• [WHAT THE TASK ASKS] Extract every line of the listing below and reproduce each one verbatim, without any alteration.

Items stored from a collection

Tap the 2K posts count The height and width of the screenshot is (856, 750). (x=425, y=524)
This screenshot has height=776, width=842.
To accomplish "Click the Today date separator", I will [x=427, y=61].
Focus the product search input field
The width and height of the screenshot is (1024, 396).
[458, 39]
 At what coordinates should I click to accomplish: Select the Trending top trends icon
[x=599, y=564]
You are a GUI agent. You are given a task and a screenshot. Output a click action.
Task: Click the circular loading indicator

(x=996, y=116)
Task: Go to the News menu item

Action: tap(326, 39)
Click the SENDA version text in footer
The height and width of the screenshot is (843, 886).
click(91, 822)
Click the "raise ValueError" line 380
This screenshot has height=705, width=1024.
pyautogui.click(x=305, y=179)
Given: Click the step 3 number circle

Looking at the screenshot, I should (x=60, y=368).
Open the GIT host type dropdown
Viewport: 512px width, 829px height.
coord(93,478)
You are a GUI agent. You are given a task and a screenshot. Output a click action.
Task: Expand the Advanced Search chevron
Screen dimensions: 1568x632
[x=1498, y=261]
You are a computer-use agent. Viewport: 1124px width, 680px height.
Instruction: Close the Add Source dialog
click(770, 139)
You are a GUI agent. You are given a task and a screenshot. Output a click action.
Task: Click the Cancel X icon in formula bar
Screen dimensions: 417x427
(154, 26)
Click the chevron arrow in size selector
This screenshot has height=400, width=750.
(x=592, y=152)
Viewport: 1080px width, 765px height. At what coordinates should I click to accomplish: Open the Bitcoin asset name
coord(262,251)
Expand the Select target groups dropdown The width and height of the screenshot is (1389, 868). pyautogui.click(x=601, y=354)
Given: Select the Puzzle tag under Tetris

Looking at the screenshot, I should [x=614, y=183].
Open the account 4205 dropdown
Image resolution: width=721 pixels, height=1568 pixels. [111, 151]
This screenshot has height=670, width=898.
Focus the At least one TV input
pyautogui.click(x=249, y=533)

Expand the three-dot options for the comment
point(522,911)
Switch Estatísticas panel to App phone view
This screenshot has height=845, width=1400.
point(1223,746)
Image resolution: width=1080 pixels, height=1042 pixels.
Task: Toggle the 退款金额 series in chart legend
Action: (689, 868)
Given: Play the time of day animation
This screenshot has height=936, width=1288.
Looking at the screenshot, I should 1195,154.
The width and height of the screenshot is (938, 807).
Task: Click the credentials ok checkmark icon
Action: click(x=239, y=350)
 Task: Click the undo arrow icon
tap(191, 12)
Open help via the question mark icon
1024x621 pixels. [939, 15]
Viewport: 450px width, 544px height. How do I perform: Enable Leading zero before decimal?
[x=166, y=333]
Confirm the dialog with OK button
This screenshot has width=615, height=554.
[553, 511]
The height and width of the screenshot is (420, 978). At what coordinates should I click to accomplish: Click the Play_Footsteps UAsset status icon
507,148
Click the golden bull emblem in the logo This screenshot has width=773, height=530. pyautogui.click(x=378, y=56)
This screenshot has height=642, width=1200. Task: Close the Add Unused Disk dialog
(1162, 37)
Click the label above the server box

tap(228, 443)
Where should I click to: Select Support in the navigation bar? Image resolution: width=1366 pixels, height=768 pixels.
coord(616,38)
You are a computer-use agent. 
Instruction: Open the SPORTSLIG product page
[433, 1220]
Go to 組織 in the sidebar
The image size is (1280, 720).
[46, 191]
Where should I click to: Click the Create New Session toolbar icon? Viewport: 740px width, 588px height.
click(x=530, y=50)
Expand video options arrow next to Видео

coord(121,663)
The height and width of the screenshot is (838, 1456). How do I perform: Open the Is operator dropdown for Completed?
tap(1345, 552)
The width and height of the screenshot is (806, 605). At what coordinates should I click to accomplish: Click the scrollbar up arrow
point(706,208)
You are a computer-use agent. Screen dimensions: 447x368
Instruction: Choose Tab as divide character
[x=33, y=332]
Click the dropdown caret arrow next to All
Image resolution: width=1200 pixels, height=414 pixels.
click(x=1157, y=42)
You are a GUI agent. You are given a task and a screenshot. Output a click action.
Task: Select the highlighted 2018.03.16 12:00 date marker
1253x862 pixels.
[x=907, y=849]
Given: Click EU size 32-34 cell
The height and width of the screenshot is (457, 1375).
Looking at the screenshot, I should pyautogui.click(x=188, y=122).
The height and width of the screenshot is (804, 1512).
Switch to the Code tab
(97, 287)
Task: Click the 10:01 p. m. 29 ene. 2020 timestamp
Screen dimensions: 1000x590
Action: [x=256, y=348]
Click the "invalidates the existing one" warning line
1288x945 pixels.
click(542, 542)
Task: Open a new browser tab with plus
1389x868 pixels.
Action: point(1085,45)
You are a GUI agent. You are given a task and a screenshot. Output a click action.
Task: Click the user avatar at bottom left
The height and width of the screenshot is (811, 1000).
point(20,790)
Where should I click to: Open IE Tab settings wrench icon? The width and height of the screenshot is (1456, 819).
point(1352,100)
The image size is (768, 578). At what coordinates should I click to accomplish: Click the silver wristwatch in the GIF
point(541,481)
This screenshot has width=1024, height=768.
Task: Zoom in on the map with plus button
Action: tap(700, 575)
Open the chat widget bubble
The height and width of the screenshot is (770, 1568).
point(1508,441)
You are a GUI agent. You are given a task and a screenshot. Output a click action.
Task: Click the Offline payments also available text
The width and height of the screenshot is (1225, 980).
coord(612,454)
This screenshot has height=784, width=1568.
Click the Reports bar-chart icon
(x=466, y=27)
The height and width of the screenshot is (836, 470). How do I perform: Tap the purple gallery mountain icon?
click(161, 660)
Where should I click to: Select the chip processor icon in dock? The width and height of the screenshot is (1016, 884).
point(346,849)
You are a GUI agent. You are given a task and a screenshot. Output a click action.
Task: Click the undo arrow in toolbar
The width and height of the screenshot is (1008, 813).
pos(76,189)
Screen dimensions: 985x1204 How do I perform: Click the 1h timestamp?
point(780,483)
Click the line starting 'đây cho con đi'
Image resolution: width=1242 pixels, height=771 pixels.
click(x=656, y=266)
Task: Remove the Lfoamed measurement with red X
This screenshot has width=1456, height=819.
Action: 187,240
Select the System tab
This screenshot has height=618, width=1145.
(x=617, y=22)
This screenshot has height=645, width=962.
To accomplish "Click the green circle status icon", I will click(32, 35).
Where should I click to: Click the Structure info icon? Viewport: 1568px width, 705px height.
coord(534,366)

• [WRITTEN SOLUTION]
Tap the 2K posts count The height and width of the screenshot is (856, 750). (x=425, y=524)
This screenshot has height=776, width=842.
To accomplish "Click the Today date separator", I will [x=427, y=61].
Focus the product search input field
The width and height of the screenshot is (1024, 396).
[458, 39]
 At what coordinates should I click to accomplish: Select the Trending top trends icon
[x=599, y=564]
You are a GUI agent. You are given a task and a screenshot. Output a click action.
Task: Click the circular loading indicator

(x=996, y=116)
Task: Go to the News menu item

Action: tap(326, 39)
Click the SENDA version text in footer
The height and width of the screenshot is (843, 886).
click(91, 822)
Click the "raise ValueError" line 380
This screenshot has height=705, width=1024.
pyautogui.click(x=305, y=179)
Given: Click the step 3 number circle

Looking at the screenshot, I should (x=60, y=368).
Open the GIT host type dropdown
Viewport: 512px width, 829px height.
coord(93,478)
You are a GUI agent. You are given a task and a screenshot. Output a click action.
Task: Expand the Advanced Search chevron
Screen dimensions: 1568x632
[x=1498, y=261]
You are a computer-use agent. Viewport: 1124px width, 680px height.
Instruction: Close the Add Source dialog
click(770, 139)
You are a GUI agent. You are given a task and a screenshot. Output a click action.
Task: Click the Cancel X icon in formula bar
Screen dimensions: 417x427
(154, 26)
Click the chevron arrow in size selector
This screenshot has height=400, width=750.
(x=592, y=152)
Viewport: 1080px width, 765px height. At what coordinates should I click to accomplish: Open the Bitcoin asset name
coord(262,251)
Expand the Select target groups dropdown The width and height of the screenshot is (1389, 868). pyautogui.click(x=601, y=354)
Given: Select the Puzzle tag under Tetris

Looking at the screenshot, I should [x=614, y=183].
Open the account 4205 dropdown
Image resolution: width=721 pixels, height=1568 pixels. [111, 151]
This screenshot has height=670, width=898.
Focus the At least one TV input
pyautogui.click(x=249, y=533)

Expand the three-dot options for the comment
point(522,911)
Switch Estatísticas panel to App phone view
This screenshot has height=845, width=1400.
point(1223,746)
Image resolution: width=1080 pixels, height=1042 pixels.
Task: Toggle the 退款金额 series in chart legend
Action: (689, 868)
Given: Play the time of day animation
This screenshot has height=936, width=1288.
Looking at the screenshot, I should 1195,154.
The width and height of the screenshot is (938, 807).
Task: Click the credentials ok checkmark icon
Action: click(x=239, y=350)
 Task: Click the undo arrow icon
tap(191, 12)
Open help via the question mark icon
1024x621 pixels. [939, 15]
Viewport: 450px width, 544px height. How do I perform: Enable Leading zero before decimal?
[x=166, y=333]
Confirm the dialog with OK button
This screenshot has width=615, height=554.
[553, 511]
The height and width of the screenshot is (420, 978). At what coordinates should I click to accomplish: Click the Play_Footsteps UAsset status icon
507,148
Click the golden bull emblem in the logo This screenshot has width=773, height=530. pyautogui.click(x=378, y=56)
This screenshot has height=642, width=1200. Task: Close the Add Unused Disk dialog
(1162, 37)
Click the label above the server box

tap(228, 443)
Where should I click to: Select Support in the navigation bar? Image resolution: width=1366 pixels, height=768 pixels.
coord(616,38)
You are a computer-use agent. 
Instruction: Open the SPORTSLIG product page
[433, 1220]
Go to 組織 in the sidebar
The image size is (1280, 720).
[46, 191]
Where should I click to: Click the Create New Session toolbar icon? Viewport: 740px width, 588px height.
click(x=530, y=50)
Expand video options arrow next to Видео

coord(121,663)
The height and width of the screenshot is (838, 1456). How do I perform: Open the Is operator dropdown for Completed?
tap(1345, 552)
The width and height of the screenshot is (806, 605). At what coordinates should I click to accomplish: Click the scrollbar up arrow
point(706,208)
You are a computer-use agent. Screen dimensions: 447x368
Instruction: Choose Tab as divide character
[x=33, y=332]
Click the dropdown caret arrow next to All
Image resolution: width=1200 pixels, height=414 pixels.
click(x=1157, y=42)
You are a GUI agent. You are given a task and a screenshot. Output a click action.
Task: Select the highlighted 2018.03.16 12:00 date marker
1253x862 pixels.
[x=907, y=849]
Given: Click EU size 32-34 cell
The height and width of the screenshot is (457, 1375).
Looking at the screenshot, I should pyautogui.click(x=188, y=122).
The height and width of the screenshot is (804, 1512).
Switch to the Code tab
(97, 287)
Task: Click the 10:01 p. m. 29 ene. 2020 timestamp
Screen dimensions: 1000x590
Action: [x=256, y=348]
Click the "invalidates the existing one" warning line
1288x945 pixels.
click(542, 542)
Task: Open a new browser tab with plus
1389x868 pixels.
Action: point(1085,45)
You are a GUI agent. You are given a task and a screenshot. Output a click action.
Task: Click the user avatar at bottom left
The height and width of the screenshot is (811, 1000).
point(20,790)
Where should I click to: Open IE Tab settings wrench icon? The width and height of the screenshot is (1456, 819).
point(1352,100)
The image size is (768, 578). At what coordinates should I click to accomplish: Click the silver wristwatch in the GIF
point(541,481)
This screenshot has width=1024, height=768.
Task: Zoom in on the map with plus button
Action: tap(700, 575)
Open the chat widget bubble
The height and width of the screenshot is (770, 1568).
point(1508,441)
You are a GUI agent. You are given a task and a screenshot. Output a click action.
Task: Click the Offline payments also available text
The width and height of the screenshot is (1225, 980).
coord(612,454)
This screenshot has height=784, width=1568.
Click the Reports bar-chart icon
(x=466, y=27)
The height and width of the screenshot is (836, 470). How do I perform: Tap the purple gallery mountain icon?
click(161, 660)
Where should I click to: Select the chip processor icon in dock? The width and height of the screenshot is (1016, 884).
point(346,849)
You are a GUI agent. You are given a task and a screenshot. Output a click action.
Task: Click the undo arrow in toolbar
The width and height of the screenshot is (1008, 813).
pos(76,189)
Screen dimensions: 985x1204 How do I perform: Click the 1h timestamp?
point(780,483)
Click the line starting 'đây cho con đi'
Image resolution: width=1242 pixels, height=771 pixels.
click(x=656, y=266)
Task: Remove the Lfoamed measurement with red X
This screenshot has width=1456, height=819.
Action: 187,240
Select the System tab
This screenshot has height=618, width=1145.
(x=617, y=22)
This screenshot has height=645, width=962.
To accomplish "Click the green circle status icon", I will click(32, 35).
Where should I click to: Click the Structure info icon? Viewport: 1568px width, 705px height.
coord(534,366)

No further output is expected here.